━━━ Materials provided

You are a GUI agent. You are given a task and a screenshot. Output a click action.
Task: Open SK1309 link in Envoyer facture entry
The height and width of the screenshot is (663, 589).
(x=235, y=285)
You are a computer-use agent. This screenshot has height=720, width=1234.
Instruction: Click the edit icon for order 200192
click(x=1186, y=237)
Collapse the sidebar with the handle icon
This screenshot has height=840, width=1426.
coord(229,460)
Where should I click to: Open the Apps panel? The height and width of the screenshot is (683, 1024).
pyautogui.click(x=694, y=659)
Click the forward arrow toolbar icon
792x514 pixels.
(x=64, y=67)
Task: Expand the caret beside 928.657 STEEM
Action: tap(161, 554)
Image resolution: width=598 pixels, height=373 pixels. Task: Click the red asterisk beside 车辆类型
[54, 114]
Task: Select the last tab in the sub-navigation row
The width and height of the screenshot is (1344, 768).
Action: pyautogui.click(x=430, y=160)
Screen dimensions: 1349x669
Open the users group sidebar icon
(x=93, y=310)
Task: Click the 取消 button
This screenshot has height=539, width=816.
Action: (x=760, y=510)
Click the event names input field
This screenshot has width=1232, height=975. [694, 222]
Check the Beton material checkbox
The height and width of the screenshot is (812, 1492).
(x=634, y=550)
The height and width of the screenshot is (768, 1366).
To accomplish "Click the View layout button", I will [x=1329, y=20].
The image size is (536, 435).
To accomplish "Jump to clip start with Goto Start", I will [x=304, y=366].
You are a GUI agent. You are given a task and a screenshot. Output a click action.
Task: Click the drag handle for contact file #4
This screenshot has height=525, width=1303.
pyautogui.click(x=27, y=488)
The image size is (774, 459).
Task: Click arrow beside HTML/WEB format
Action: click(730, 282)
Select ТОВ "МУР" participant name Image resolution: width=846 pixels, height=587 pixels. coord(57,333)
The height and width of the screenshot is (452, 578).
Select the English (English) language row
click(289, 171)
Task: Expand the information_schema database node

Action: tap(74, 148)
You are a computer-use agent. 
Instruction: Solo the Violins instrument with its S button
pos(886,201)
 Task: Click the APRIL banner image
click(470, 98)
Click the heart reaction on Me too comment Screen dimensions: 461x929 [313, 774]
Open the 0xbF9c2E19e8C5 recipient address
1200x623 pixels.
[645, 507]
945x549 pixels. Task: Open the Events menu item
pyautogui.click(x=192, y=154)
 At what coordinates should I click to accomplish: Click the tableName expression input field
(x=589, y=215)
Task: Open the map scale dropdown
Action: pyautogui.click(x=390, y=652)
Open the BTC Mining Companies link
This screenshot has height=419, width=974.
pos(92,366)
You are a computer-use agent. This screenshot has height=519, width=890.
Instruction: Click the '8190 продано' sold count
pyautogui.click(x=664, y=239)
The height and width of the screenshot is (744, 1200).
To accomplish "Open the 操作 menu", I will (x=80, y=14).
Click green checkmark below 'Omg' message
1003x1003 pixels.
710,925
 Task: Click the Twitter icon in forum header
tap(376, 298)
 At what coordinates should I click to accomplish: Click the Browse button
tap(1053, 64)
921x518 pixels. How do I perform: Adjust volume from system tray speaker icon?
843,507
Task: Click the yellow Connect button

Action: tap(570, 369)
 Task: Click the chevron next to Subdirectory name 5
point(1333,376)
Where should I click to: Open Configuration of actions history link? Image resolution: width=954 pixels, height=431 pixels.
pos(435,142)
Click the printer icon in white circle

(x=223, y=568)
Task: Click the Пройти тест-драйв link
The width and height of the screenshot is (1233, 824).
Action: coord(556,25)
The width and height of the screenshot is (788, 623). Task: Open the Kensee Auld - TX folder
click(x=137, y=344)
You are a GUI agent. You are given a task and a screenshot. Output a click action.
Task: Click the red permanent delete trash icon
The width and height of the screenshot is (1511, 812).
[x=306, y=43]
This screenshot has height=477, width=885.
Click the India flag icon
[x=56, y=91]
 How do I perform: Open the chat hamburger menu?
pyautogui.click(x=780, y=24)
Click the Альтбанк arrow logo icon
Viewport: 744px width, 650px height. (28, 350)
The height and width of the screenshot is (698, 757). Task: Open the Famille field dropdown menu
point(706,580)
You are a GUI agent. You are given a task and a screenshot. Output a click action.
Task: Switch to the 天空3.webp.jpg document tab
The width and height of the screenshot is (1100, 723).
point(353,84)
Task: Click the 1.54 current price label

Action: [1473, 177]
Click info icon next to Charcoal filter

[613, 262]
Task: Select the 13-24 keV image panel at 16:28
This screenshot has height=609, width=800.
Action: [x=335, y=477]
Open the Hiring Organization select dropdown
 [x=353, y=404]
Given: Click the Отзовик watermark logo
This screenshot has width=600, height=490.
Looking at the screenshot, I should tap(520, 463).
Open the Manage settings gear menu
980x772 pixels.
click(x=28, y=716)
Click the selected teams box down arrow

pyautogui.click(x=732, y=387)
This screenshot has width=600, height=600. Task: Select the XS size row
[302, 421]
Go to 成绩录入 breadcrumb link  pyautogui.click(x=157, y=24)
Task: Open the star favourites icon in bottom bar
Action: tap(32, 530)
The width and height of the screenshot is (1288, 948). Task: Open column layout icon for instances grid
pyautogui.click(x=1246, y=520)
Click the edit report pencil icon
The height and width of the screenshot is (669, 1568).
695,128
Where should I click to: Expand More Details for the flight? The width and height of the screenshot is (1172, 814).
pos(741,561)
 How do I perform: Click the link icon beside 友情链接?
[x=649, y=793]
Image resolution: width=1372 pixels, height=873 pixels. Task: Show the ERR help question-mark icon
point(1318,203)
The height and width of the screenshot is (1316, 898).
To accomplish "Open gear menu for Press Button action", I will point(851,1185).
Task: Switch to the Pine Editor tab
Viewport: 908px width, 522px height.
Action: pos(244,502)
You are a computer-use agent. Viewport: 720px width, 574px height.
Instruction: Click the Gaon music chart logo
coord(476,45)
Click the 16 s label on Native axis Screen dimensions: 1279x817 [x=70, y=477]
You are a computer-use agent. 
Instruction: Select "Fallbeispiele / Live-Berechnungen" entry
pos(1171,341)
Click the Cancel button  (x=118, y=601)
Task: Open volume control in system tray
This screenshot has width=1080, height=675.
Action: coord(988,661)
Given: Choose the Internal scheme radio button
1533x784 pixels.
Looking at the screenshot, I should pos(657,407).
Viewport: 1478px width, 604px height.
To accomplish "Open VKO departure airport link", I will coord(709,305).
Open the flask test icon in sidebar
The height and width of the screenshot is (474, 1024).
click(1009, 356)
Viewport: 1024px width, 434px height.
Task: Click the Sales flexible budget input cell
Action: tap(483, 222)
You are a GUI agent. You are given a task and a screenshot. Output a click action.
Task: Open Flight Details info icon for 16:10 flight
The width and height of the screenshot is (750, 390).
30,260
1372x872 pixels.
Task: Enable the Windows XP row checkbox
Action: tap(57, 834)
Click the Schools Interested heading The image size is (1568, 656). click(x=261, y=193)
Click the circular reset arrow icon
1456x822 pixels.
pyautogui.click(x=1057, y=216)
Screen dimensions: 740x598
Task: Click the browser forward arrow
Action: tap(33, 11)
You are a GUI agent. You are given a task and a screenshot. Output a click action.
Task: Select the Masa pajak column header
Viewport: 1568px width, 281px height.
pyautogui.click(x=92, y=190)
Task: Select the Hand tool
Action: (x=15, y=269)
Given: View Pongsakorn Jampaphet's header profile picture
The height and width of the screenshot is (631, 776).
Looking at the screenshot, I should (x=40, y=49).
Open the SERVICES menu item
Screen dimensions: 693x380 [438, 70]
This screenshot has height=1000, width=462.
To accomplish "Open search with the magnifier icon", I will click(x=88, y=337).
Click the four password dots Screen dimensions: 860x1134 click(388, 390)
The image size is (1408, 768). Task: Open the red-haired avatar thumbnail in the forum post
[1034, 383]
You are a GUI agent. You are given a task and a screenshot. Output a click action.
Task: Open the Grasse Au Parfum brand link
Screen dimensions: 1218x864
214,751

━━━━━━

* Exercise objective:
Copy out all lines of the listing where the word "gear" appears.

* Task result:
Open the Manage settings gear menu
To accomplish "Open gear menu for Press Button action", I will point(851,1185).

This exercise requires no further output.